Secondo Emmanuele Massagli, presidente di Adapt e di Aiwa (Associazione Italiana Welfare Aziendale) e Alumno dell'Ateneo, la vera chiave nel rapporto tra il mondo delle università e quello del lavoro è lo sviluppo delle cosiddette 'competenze trasversali': «Le conoscenze sono date per scontate, specie per chi esce da un corso di laurea magistrale, ma le non cognitive skills vengono valutate con grande attenzione al momento dei colloqui di selezione. Anche attraverso domande trabocchetto (“Quanto pesa una locomotiva?), di cui neanche l'esaminatore conosce la risposta ma che mirano a testare le capacità di ragionamento del candidato. Ma non solo. Le aziende nei laureati cercano specifiche competenze: autonomia, fiducia in se stessi, creatività, gestione stress, fluidità ed efficacia comunicativa, capacità di apprendimento continuo, decision making, imprenditività, capacità di lavorare in gruppo. Non sono alternative alle conoscenze, che sono necessarie, ma le affiancano. E fanno la differenza. Gli studenti non devono fare l'errore di concentrarsi, durante il percorso di formazione, unicamente alle mere nozioni. Un esempio? Provare tutti gli insegnamenti, anche quelli fuori dal loro piano di studi. La curiosità premia».

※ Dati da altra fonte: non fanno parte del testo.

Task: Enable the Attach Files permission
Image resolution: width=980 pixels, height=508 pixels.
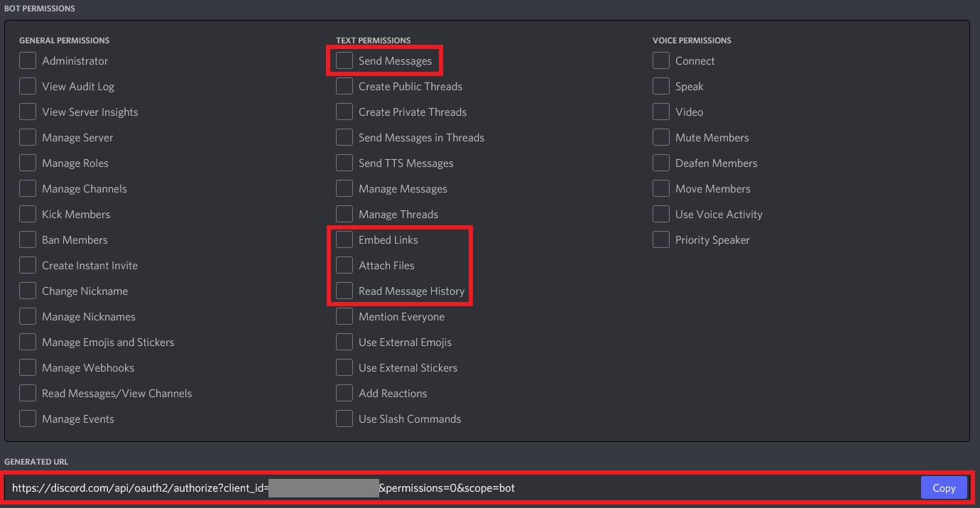Action: point(344,266)
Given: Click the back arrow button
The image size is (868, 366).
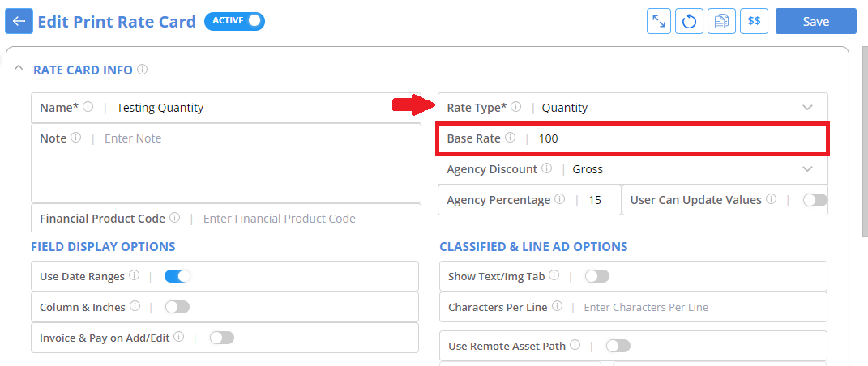Looking at the screenshot, I should [19, 21].
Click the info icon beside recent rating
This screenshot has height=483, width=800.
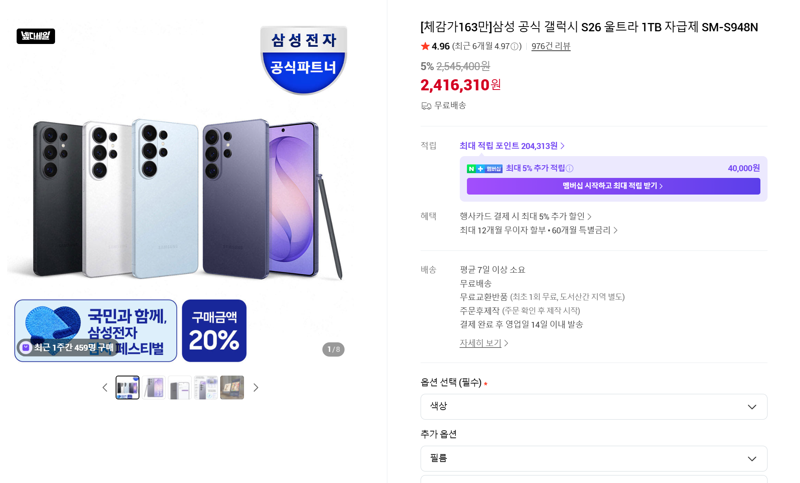click(515, 46)
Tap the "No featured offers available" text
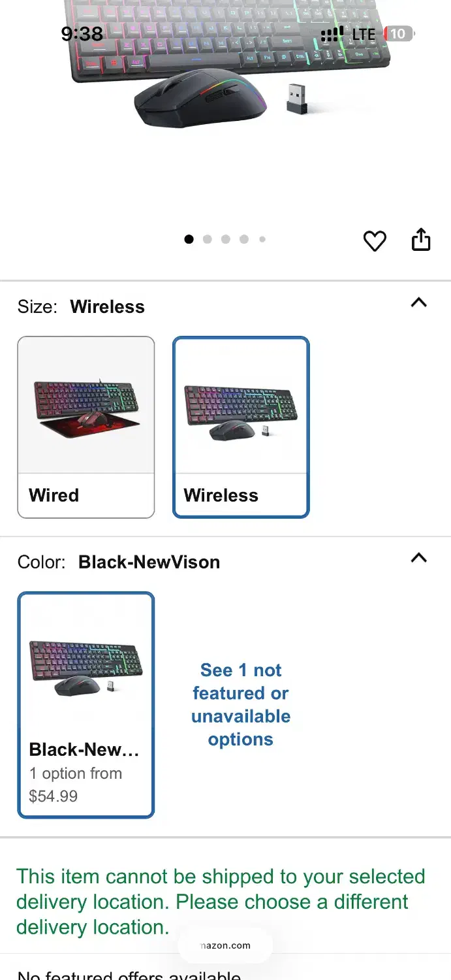The height and width of the screenshot is (980, 451). coord(129,974)
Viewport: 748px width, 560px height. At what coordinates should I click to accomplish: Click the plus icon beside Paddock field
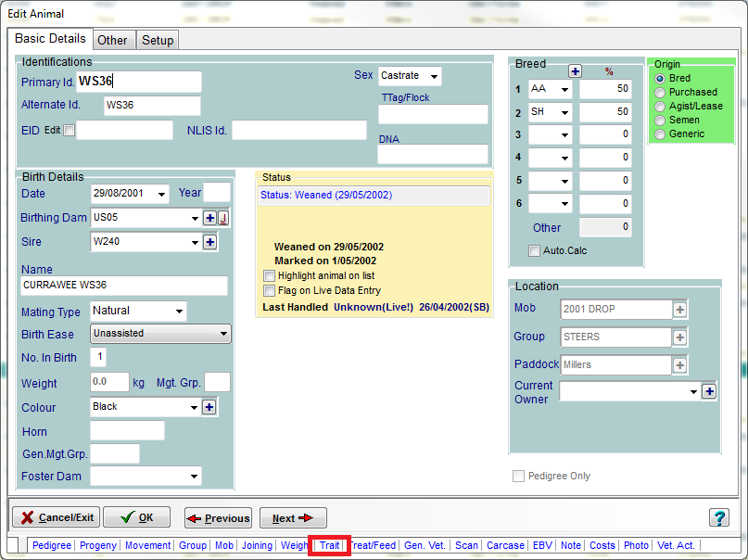(x=680, y=365)
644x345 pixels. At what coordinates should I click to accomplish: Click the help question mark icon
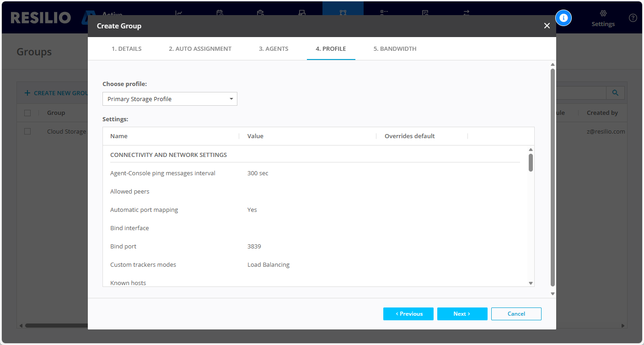coord(633,18)
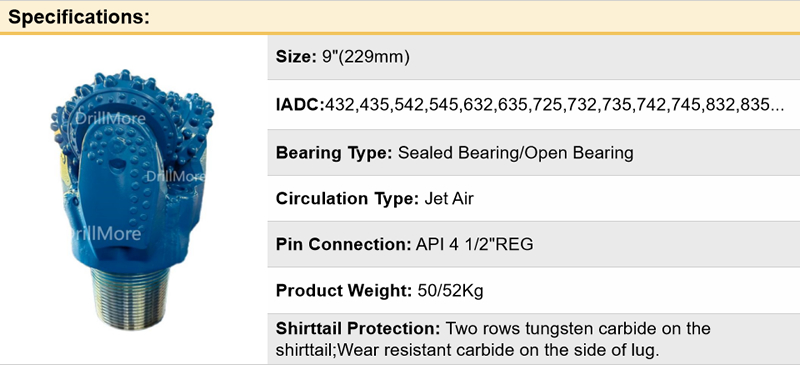Click the Product Weight 50/52Kg row
800x365 pixels.
click(534, 290)
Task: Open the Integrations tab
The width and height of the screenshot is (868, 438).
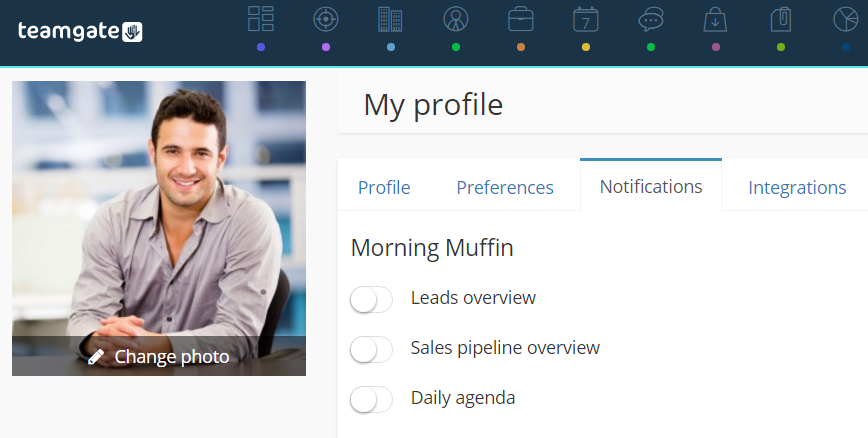Action: (797, 187)
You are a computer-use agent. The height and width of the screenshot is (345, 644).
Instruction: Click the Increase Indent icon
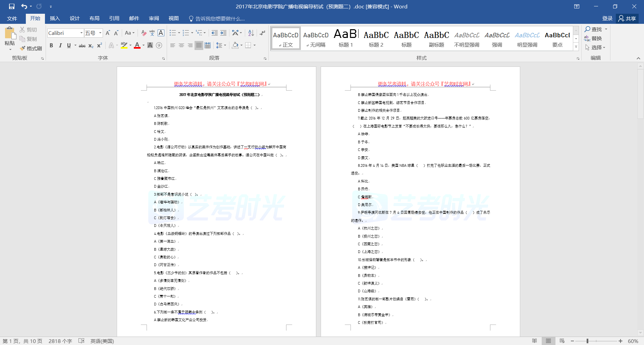pos(223,33)
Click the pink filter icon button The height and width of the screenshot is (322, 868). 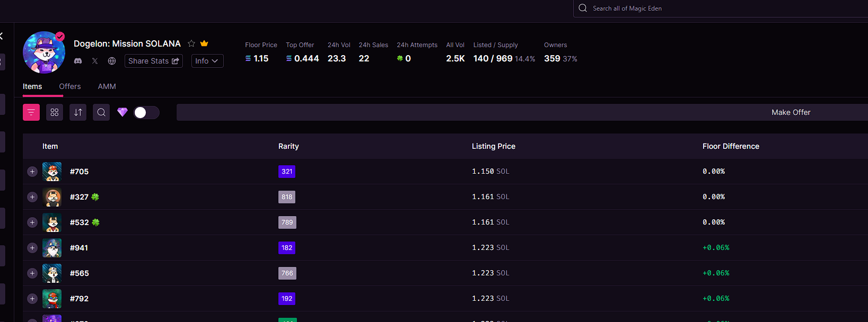(x=31, y=112)
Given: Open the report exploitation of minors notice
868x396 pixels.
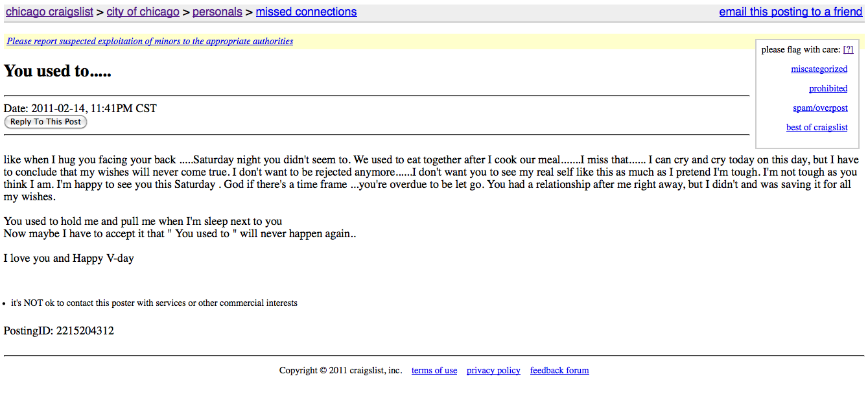Looking at the screenshot, I should click(x=150, y=41).
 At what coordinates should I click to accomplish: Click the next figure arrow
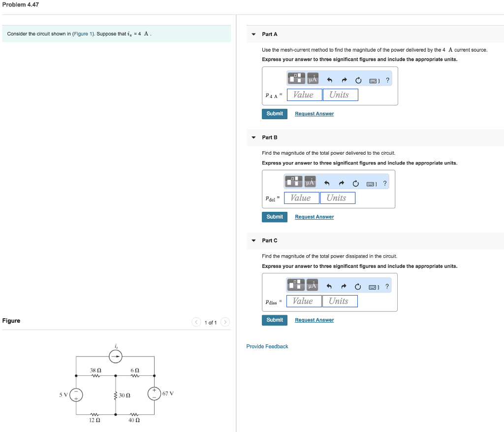coord(225,322)
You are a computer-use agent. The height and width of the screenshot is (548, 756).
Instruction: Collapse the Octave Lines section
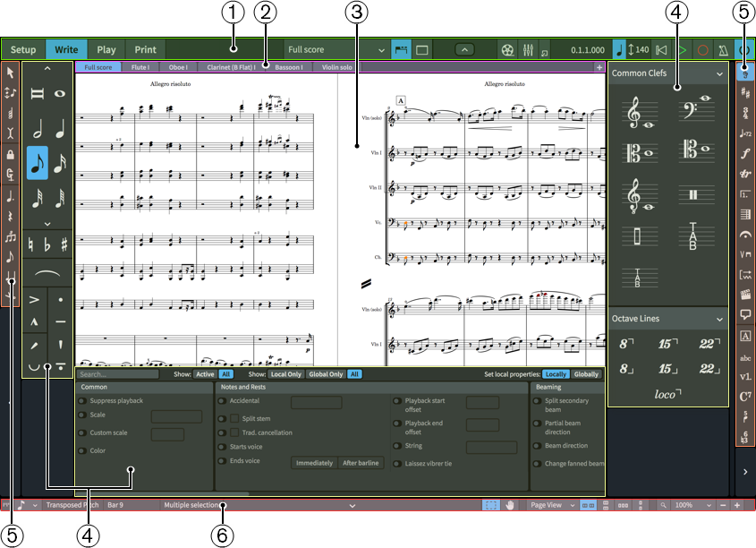719,318
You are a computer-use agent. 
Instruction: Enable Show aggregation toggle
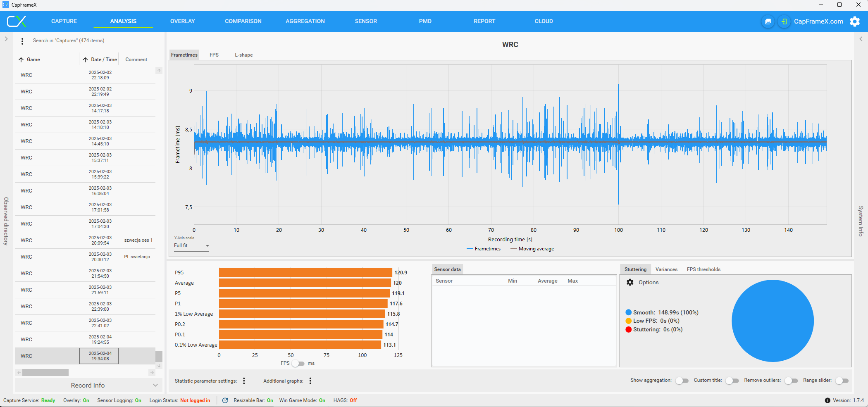pyautogui.click(x=682, y=381)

«Non solo gli studenti si stanno interrogando sul proprio percorso ma, per motivi diversi, anche gli accademici, soprattutto gli economisti, si pongono la stessa domanda, analizzando le recenti trasformazioni. Molti studi – ha ricordato Ivana Pais, sociologa dell'Università Cattolica - muovono in questa direzione. E spesso gli esiti sono contraddittori. Ma se torniamo al primo livello, quello studenti/famiglie questa confusione chiaramente disorienta».

«In una ricerca realizzata dall'Istituto Toniolo abbiamo provato a cambiare prospettiva: Non chiedere “Quali sono le professioni del futuro?” ma “Che idea hanno i giovani delle professioni del futuro?”Il risultato è stato interessante. I ragazzi hanno la capacità di prevedere, rispetto alla polarizzazione in corso, le professioni in ascesa. Ma hanno più difficoltà a individuare quelle in declino. La trasformazione digitale ha imposto la crescita di impieghi in determinati ambiti (AI, big data, digital analyst) ma più difficoltà a individuare professioni in crescita fuori dall'ambito tecnologico».

«Per quanto riguarda le competenze trasversali. È il genere, e non il titolo di studio a essere rilevante. Le donne tendono a darsi voti mediani, né alti né bassi, a differenza degli uomini. Sono più equilibrate. La competenza invece c'è più gap invece è quella della leadership dove le donne si danno un voto molto più basso rispetto agli uomini. Questo succede – ha concluso - perché nel mondo vedono pochissimi esempi. E questo deve indurre una riflessione».